> Exercise requirements
What follows is a set of records. Repeat them word for word.
_ _ _ _
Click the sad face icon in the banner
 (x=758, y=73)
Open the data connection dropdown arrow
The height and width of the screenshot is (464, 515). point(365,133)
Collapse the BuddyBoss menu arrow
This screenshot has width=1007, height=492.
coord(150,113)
_ _ _ _
> Exercise result
Click the sad face icon in the banner
 (x=758, y=73)
Open the data connection dropdown arrow
The height and width of the screenshot is (464, 515). point(365,133)
Collapse the BuddyBoss menu arrow
This screenshot has width=1007, height=492.
coord(150,113)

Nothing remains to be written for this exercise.